Given passage
┏━━
# 5088



## hillside hay (Feb 4, 2013)

So talke out of a beat to hell 5088. No 3pt. Cab falling apart. Unknown hours. Sheet metal all jacked up. Probably spent a lot of time on a 20 ft disc. 2 wheel drive. Smokes for a while on startup. Transmission seems OK. Not a whwhe lot of leaks. 5k or thereabouts.


----------



## 8350HiTech (Jul 26, 2013)

Depends on what you want to do with it!


----------



## IHCman (Aug 27, 2011)

For 5 grand you could buy it use it till it croaks then part it out and get your money back out of it. If it has a dual pto that alone is worth quite a bit.

Or buy it, send it to Triple R tractors and have it restored.


----------



## slowzuki (Mar 8, 2011)

I've only looked at one, everything was good except the transmission was done. The parts were very expensive, I think one shaft it needed had to have the CIH one that was available machined to work? Can't recall. Could buy 3 or 4 running White 2-135/155's for the price of the one repaired 5088 so I passed pretty quickyl.


----------



## hillside hay (Feb 4, 2013)

Parts price would be the kicker. My Deere tractors have pretty reasonable parts considering. I turn my own wrenches so to this point the green ones have been pretty cheap to run.


----------



## hillside hay (Feb 4, 2013)

If I purchase it I hope to run it on the disc and slurry tanker(2000 gal)


----------
┗━━
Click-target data
┏━━
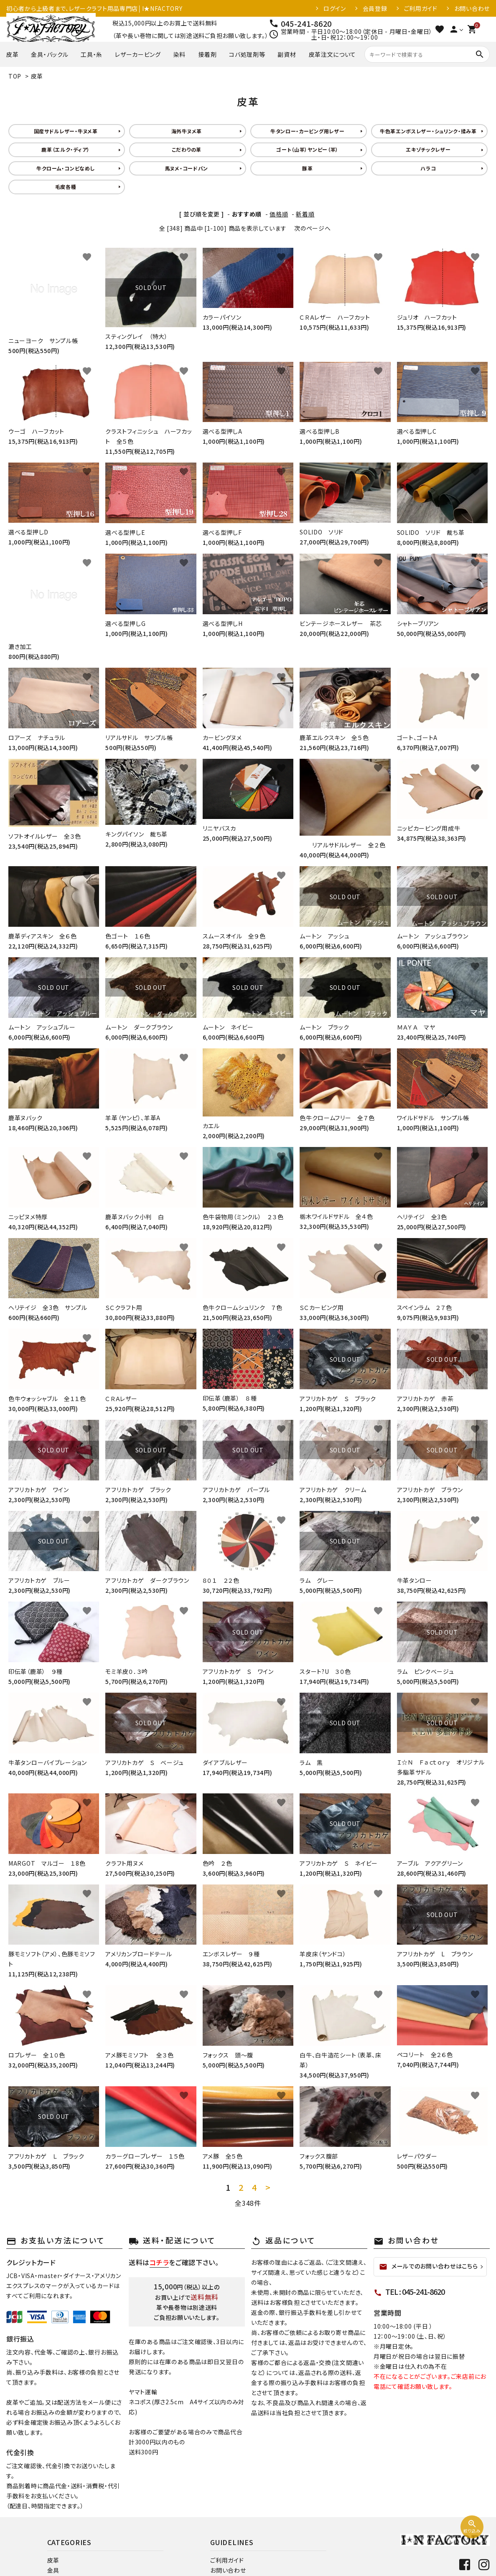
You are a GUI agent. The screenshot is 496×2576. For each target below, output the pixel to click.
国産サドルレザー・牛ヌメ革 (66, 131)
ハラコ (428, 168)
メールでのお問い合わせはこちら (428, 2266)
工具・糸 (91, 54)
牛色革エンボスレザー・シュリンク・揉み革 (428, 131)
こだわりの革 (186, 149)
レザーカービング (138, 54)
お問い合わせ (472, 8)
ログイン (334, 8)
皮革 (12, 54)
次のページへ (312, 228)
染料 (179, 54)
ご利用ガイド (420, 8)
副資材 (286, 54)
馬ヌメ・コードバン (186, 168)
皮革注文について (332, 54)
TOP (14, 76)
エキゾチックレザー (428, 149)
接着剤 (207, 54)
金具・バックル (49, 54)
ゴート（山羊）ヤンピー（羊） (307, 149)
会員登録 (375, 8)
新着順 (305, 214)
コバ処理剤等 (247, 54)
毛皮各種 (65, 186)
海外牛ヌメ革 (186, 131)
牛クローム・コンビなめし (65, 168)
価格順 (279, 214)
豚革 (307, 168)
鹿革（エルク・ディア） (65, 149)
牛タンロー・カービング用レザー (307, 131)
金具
┗━━
Required tasks
1. Answer these about the 5088 thread:
(a) What price does the first post give for the tractor?
(b) What part was finished on the one tractor slowzuki looked at?
(c) What does hillside hay hope to run the tractor on?
2. In the 5088 thread, why did slowzuki pass on the tractor they looked at?
3. Reproduce the part of the 5088 thread from "I've only looked" up to and including "passed pretty quickyl.".

Responses to the tasks
1.
(a) 5k or thereabouts.
(b) The transmission.
(c) The disc and a 2000-gallon slurry tanker.

2. The transmission was done, and the parts were very expensive. For the price of the one repaired 5088, slowzuki could have bought 3 or 4 running White 2-135/155's.

3.
I've only looked at one, everything was good except the transmission was done. The parts were very expensive, I think one shaft it needed had to have the CIH one that was available machined to work? Can't recall. Could buy 3 or 4 running White 2-135/155's for the price of the one repaired 5088 so I passed pretty quickyl.